═══ Dataset excerpts
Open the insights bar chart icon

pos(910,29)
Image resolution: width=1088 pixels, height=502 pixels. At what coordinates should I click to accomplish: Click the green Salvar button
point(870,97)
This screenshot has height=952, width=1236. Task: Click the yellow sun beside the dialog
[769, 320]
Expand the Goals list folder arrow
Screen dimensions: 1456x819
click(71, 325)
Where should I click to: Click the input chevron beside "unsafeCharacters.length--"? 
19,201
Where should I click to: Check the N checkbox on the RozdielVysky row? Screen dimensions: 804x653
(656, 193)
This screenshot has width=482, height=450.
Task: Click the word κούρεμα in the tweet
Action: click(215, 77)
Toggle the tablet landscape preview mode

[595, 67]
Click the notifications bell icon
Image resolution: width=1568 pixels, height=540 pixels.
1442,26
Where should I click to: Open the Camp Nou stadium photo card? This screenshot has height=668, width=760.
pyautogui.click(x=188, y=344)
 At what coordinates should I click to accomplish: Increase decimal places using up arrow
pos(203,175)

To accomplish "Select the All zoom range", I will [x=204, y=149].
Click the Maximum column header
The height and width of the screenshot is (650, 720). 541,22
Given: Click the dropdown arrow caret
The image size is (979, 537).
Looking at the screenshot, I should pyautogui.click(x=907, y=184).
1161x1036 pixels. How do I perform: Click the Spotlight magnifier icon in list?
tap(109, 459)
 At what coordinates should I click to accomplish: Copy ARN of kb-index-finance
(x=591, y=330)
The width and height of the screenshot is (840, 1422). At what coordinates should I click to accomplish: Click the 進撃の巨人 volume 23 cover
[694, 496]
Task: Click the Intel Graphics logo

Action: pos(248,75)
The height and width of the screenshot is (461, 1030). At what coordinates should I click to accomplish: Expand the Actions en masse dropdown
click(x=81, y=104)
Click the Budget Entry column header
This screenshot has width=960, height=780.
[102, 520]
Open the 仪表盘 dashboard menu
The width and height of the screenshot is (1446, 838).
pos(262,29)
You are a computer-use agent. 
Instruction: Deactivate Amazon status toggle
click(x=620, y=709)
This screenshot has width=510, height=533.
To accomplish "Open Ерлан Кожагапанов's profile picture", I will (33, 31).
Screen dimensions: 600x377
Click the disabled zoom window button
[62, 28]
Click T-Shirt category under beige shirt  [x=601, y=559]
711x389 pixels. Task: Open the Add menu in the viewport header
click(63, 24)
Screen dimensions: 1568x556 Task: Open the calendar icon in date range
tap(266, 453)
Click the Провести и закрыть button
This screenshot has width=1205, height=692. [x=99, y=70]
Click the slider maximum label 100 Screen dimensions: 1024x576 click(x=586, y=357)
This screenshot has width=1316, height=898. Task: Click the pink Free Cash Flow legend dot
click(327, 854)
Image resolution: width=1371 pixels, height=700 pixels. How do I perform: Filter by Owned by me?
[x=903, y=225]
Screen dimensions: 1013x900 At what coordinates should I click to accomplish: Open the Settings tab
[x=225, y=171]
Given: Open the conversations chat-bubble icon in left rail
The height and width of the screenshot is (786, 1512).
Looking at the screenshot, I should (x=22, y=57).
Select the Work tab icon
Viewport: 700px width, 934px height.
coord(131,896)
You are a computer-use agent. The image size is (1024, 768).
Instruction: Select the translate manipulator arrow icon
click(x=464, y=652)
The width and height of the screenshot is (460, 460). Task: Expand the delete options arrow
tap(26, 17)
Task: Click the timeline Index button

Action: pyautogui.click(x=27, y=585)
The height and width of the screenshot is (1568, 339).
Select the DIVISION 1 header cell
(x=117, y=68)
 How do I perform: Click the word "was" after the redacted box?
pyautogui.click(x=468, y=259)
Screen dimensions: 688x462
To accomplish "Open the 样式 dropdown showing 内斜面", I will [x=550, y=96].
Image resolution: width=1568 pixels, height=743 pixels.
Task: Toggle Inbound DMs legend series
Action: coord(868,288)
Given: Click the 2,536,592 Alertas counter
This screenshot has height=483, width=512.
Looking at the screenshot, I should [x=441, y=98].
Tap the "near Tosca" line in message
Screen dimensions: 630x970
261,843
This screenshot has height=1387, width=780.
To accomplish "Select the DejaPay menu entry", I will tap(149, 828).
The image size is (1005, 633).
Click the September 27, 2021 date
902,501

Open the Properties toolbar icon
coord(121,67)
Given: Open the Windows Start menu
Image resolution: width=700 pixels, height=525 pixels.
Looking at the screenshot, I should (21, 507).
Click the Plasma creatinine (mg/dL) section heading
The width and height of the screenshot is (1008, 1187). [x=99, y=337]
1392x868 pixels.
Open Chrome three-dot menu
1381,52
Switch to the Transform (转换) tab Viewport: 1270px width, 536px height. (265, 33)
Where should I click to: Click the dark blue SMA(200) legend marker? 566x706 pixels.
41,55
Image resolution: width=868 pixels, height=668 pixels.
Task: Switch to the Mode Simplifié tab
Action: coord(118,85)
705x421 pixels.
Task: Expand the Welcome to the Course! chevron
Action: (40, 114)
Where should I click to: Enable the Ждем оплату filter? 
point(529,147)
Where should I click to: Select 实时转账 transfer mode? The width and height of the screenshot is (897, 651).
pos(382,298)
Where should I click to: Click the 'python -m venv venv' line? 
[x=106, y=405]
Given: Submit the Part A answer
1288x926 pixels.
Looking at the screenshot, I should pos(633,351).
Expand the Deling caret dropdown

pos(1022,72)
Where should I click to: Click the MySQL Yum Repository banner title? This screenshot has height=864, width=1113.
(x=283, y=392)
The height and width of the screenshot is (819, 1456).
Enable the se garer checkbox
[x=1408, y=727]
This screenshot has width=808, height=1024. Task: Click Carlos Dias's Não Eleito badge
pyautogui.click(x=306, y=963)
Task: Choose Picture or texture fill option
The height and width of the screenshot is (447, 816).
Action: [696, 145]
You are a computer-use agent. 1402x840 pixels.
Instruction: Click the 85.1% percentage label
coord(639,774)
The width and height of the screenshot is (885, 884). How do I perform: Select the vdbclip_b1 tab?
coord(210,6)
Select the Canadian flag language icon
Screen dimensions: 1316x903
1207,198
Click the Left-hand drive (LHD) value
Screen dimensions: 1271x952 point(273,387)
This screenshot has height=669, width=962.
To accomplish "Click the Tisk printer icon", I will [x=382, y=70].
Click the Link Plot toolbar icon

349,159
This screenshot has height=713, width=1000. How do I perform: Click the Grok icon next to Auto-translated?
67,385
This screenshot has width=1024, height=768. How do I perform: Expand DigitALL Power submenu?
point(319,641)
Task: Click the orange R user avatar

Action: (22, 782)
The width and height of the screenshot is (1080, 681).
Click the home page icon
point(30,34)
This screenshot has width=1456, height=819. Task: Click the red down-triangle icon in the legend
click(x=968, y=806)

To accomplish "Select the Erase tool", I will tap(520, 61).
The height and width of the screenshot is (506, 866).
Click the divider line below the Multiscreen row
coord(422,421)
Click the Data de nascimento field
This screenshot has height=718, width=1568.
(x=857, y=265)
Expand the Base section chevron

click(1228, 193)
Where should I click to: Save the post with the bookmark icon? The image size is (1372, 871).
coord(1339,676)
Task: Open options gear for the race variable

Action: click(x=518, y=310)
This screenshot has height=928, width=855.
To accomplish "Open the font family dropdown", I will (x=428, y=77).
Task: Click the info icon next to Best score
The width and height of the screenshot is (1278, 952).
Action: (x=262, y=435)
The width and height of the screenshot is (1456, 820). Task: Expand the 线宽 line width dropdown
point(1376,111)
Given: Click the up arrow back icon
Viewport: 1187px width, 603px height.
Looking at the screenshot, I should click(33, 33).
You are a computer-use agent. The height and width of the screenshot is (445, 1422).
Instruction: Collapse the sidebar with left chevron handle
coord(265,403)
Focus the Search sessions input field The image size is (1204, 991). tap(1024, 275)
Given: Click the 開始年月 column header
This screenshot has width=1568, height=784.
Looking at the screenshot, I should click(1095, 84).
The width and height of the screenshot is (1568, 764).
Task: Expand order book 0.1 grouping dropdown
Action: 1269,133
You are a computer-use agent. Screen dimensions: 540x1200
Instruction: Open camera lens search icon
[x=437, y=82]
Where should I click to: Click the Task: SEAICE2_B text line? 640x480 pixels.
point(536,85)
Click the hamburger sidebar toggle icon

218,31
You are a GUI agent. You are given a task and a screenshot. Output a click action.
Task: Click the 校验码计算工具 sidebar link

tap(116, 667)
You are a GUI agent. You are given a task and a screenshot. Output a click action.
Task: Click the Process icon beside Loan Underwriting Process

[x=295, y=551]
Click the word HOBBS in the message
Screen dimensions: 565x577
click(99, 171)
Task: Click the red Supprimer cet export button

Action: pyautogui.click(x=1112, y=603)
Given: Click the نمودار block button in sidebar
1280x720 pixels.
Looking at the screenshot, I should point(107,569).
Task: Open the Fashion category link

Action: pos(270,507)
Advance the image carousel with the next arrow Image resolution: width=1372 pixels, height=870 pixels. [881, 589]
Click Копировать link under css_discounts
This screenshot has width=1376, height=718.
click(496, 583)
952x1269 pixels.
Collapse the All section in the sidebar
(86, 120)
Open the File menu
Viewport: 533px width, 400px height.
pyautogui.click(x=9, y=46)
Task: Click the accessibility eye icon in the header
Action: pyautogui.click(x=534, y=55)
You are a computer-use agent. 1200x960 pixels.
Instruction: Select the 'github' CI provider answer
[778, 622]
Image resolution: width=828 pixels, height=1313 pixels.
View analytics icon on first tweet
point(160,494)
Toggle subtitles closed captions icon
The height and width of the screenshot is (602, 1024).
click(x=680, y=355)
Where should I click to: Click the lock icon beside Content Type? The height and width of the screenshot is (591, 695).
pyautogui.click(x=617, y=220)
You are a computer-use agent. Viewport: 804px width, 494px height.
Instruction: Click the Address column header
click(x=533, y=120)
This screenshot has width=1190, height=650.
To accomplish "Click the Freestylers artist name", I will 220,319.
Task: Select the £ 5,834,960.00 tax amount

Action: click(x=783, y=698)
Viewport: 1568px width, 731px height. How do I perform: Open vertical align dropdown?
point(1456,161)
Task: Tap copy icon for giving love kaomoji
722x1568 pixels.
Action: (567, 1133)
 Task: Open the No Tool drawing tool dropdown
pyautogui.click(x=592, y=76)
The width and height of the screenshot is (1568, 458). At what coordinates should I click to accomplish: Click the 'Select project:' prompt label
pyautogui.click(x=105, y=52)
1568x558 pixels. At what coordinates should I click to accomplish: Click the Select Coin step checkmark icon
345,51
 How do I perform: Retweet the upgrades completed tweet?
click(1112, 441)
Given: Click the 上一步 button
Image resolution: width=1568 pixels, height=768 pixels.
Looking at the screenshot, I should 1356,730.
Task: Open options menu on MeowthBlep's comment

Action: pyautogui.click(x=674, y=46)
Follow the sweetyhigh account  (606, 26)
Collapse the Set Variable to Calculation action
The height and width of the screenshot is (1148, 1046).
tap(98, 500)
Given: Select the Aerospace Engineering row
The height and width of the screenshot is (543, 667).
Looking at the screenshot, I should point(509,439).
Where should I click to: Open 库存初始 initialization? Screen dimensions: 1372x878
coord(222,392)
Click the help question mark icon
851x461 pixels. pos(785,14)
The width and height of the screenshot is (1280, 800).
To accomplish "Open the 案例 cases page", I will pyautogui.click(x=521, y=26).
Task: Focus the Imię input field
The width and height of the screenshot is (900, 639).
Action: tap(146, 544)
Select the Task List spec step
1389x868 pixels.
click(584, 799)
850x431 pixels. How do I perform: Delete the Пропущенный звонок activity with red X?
══════
### Exercise requirements
Rewrite the part of the rows above that opens with the line containing "The width and height of the screenshot is (460, 460)." and closes with the line containing "coord(121,67)" as a Markdown table with the columns No. and Text, numbering each line and omitting blank lines.

### Output for this task
| No. | Text |
|---|---|
| 1 | The width and height of the screenshot is (460, 460). Task: Expand the delete options arrow |
| 2 | tap(26, 17) |
| 3 | Task: Click the timeline Index button |
| 4 | Action: pyautogui.click(x=27, y=585) |
| 5 | The height and width of the screenshot is (1568, 339). |
| 6 | Select the DIVISION 1 header cell |
| 7 | (x=117, y=68) |
| 8 |  How do I perform: Click the word "was" after the redacted box? |
| 9 | pyautogui.click(x=468, y=259) |
| 10 | Screen dimensions: 688x462 |
| 11 | To accomplish "Open the 样式 dropdown showing 内斜面", I will [x=550, y=96]. |
| 12 | Image resolution: width=1568 pixels, height=743 pixels. |
| 13 | Task: Toggle Inbound DMs legend series |
| 14 | Action: coord(868,288) |
| 15 | Given: Click the 2,536,592 Alertas counter |
| 16 | This screenshot has height=483, width=512. |
| 17 | Looking at the screenshot, I should [x=441, y=98]. |
| 18 | Tap the "near Tosca" line in message |
| 19 | Screen dimensions: 630x970 |
| 20 | 261,843 |
| 21 | This screenshot has height=1387, width=780. |
| 22 | To accomplish "Select the DejaPay menu entry", I will tap(149, 828). |
| 23 | The image size is (1005, 633). |
| 24 | Click the September 27, 2021 date |
| 25 | 902,501 |
| 26 | Open the Properties toolbar icon |
| 27 | coord(121,67) |